I am a lucky man.
I am have been a deeply cynical – even pessimistic – man for as long as I can remember. Life is generally hard and ugly and I have never felt an urge to lie to myself or others about this fact. However, the older I become, the more inclined I am not to share this perspective. My silence does not mean I have turned into an optimist. It just means by the time I reached 30 years of age I had finally realized the value of keeping my mouth shut on the nature of the world. And I certainly do not believe there is anything redemptive or ennobling about suffering.
I am a lucky man.
I currently live in Eclectic, Alabama. This a town of about 1,100 people located north east of Montgomery, Alabama. This is the buckle of the Bible Belt and I am at best agnostic. If there is a bright center of civilization, this town is a long ways from it.
I am a lucky man.
Montgomery and Eclectic were both in the path of hurricane Ivan. It rolled through here, slowly and dangerously, Thursday. My job is a reporter. So my job required me to get into the storm as it was happening, to cover the storm and how people – civilians and emergency workers – were responding to the situation. While doing this, roofing metal blew into my car, I got soaked to the bone, I operated in the dark all day long because the entire county had lost electricity, I ate only one meal during the day and got little sleep. The hurricane has also effect schedules at my office in such a way that I have had to reschedule my vacation, which was to start September 19, to start on Oct. 17.
I am a lucky man.
I lost electricity at my house early Thursday morning and it still has not been restored as of Sunday (Sept. 19) and likely will not be restored before Friday (Sept. 24). All the food in my refrigerator has gone bad and I more or less have to go to bed at dark because even with candles there is not enough light to read by and you can not exactly play a DVD player by lamp-light.
I am a lucky man.
I am lucky man because aside from the scuffing the paint of my car took, it is fine and still running. Even if I have not been able to vacuum, watch my newly purchased special edition of “The Good, the Bad and the Ugly” and all my perishable food had perished, I am still lucky. I was not injured in the storm. Nor was my pet cat, Cotton – so called because he is totally white in color.
There a great many people on the Gulf Coast who have lost their homes, their cars and more. Compared to these people – people where the tide in now coming into their living rooms and their car is a mile or two south of the beach – my habitual flipping dead light switches is nothing. My soured milk is nothing compared to people’s whose homes are being shown on television.
I am a lucky man.
Several years ago I was between jobs and sulking. Then I watched CNN and saw a program about some village in Europe being shelled. I had an epiphany then and now a standard for whether or not you are having a bad day is if someone is shelling your village. If no one is throwing 500-pound rounds at the town where you are living – or if a Force 5 hurricane has not obliterated your neighborhood – then keep your complaints to your self.
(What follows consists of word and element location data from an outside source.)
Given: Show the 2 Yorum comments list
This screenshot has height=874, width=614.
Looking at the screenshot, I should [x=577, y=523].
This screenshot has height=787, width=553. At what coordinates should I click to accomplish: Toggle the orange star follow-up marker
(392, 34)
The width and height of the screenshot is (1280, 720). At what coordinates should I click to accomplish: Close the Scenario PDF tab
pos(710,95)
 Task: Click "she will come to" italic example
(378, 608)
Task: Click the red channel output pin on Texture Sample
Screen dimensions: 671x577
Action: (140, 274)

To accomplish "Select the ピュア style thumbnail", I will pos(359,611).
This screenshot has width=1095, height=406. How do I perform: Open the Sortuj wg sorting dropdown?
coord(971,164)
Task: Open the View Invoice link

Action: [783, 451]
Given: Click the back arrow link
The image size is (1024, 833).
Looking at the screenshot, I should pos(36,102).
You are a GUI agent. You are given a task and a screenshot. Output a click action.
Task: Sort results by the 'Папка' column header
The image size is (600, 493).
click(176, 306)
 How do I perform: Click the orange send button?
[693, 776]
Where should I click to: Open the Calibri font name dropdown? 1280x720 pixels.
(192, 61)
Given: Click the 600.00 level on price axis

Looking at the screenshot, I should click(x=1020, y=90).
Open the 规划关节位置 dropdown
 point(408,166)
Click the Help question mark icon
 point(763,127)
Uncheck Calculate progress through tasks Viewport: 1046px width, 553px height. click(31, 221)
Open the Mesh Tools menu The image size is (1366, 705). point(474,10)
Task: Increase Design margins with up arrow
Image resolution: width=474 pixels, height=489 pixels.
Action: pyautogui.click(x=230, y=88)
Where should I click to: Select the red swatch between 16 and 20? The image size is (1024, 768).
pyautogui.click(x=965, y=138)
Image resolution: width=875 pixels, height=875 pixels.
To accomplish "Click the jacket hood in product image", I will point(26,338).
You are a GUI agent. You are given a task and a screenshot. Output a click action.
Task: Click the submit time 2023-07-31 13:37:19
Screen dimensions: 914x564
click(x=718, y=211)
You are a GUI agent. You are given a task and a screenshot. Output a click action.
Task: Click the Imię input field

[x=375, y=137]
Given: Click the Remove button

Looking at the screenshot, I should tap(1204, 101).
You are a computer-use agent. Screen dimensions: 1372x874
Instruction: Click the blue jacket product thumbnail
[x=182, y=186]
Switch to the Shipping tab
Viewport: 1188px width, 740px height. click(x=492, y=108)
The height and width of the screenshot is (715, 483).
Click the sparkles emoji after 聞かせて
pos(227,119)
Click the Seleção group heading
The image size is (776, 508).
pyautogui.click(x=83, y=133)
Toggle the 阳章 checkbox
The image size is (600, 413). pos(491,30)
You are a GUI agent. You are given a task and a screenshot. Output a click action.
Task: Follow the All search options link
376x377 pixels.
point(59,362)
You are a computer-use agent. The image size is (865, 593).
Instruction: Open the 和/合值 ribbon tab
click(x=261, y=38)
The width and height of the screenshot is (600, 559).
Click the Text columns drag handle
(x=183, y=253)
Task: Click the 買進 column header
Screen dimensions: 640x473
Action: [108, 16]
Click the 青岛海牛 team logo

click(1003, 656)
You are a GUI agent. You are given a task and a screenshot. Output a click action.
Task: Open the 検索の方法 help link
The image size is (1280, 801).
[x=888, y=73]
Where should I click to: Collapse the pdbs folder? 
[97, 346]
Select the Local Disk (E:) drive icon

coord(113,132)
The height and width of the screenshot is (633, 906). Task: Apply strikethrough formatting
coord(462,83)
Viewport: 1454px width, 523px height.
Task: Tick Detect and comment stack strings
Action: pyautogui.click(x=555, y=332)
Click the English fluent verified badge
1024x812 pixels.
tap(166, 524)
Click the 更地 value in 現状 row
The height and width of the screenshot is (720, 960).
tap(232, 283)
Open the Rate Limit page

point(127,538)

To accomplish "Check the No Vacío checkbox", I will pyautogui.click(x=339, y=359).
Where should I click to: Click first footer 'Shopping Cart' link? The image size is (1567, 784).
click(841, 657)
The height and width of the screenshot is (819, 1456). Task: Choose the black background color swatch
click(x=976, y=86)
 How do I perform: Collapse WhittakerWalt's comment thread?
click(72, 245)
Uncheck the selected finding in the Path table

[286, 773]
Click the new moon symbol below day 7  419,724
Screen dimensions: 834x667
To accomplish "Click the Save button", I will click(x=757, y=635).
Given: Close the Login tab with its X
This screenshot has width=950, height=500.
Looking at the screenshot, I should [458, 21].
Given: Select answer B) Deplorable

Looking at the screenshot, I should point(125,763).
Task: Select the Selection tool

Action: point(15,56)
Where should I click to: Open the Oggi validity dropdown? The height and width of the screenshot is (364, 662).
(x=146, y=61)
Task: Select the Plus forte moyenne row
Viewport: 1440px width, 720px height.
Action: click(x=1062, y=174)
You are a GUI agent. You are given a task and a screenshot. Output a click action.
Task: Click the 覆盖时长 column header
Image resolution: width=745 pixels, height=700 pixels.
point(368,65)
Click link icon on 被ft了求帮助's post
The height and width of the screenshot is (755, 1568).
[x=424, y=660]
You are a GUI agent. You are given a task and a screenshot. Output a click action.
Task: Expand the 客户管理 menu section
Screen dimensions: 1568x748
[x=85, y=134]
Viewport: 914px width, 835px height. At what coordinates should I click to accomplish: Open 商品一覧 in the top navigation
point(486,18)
I am at heart still a pessimist. I am inherently deeply skeptical of the human capacity for goodness.
But hurricanes and enemy forces are not laying siege to my home so I’m having a decent day.
I am have been a deeply cynical – even pessimistic – man for as long as I can remember. Life is generally hard and ugly and I have never felt an urge to lie to myself or others about this fact. However, the older I become, the more inclined I am not to share this perspective. My silence does not mean I have turned into an optimist. It just means by the time I reached 30 years of age I had finally realized the value of keeping my mouth shut on the nature of the world. And I certainly do not believe there is anything redemptive or ennobling about suffering.
I am a lucky man.
I currently live in Eclectic, Alabama. This a town of about 1,100 people located north east of Montgomery, Alabama. This is the buckle of the Bible Belt and I am at best agnostic. If there is a bright center of civilization, this town is a long ways from it.
I am a lucky man.
Montgomery and Eclectic were both in the path of hurricane Ivan. It rolled through here, slowly and dangerously, Thursday. My job is a reporter. So my job required me to get into the storm as it was happening, to cover the storm and how people – civilians and emergency workers – were responding to the situation. While doing this, roofing metal blew into my car, I got soaked to the bone, I operated in the dark all day long because the entire county had lost electricity, I ate only one meal during the day and got little sleep. The hurricane has also effect schedules at my office in such a way that I have had to reschedule my vacation, which was to start September 19, to start on Oct. 17.
I am a lucky man.
I lost electricity at my house early Thursday morning and it still has not been restored as of Sunday (Sept. 19) and likely will not be restored before Friday (Sept. 24). All the food in my refrigerator has gone bad and I more or less have to go to bed at dark because even with candles there is not enough light to read by and you can not exactly play a DVD player by lamp-light.
I am a lucky man.
I am lucky man because aside from the scuffing the paint of my car took, it is fine and still running. Even if I have not been able to vacuum, watch my newly purchased special edition of “The Good, the Bad and the Ugly” and all my perishable food had perished, I am still lucky. I was not injured in the storm. Nor was my pet cat, Cotton – so called because he is totally white in color.
There a great many people on the Gulf Coast who have lost their homes, their cars and more. Compared to these people – people where the tide in now coming into their living rooms and their car is a mile or two south of the beach – my habitual flipping dead light switches is nothing. My soured milk is nothing compared to people’s whose homes are being shown on television.
I am a lucky man.
Several years ago I was between jobs and sulking. Then I watched CNN and saw a program about some village in Europe being shelled. I had an epiphany then and now a standard for whether or not you are having a bad day is if someone is shelling your village. If no one is throwing 500-pound rounds at the town where you are living – or if a Force 5 hurricane has not obliterated your neighborhood – then keep your complaints to your self.
I am at heart still a pessimist. I am inherently deeply skeptical of the human capacity for goodness.
But hurricanes and enemy forces are not laying siege to my home so I’m having a decent day.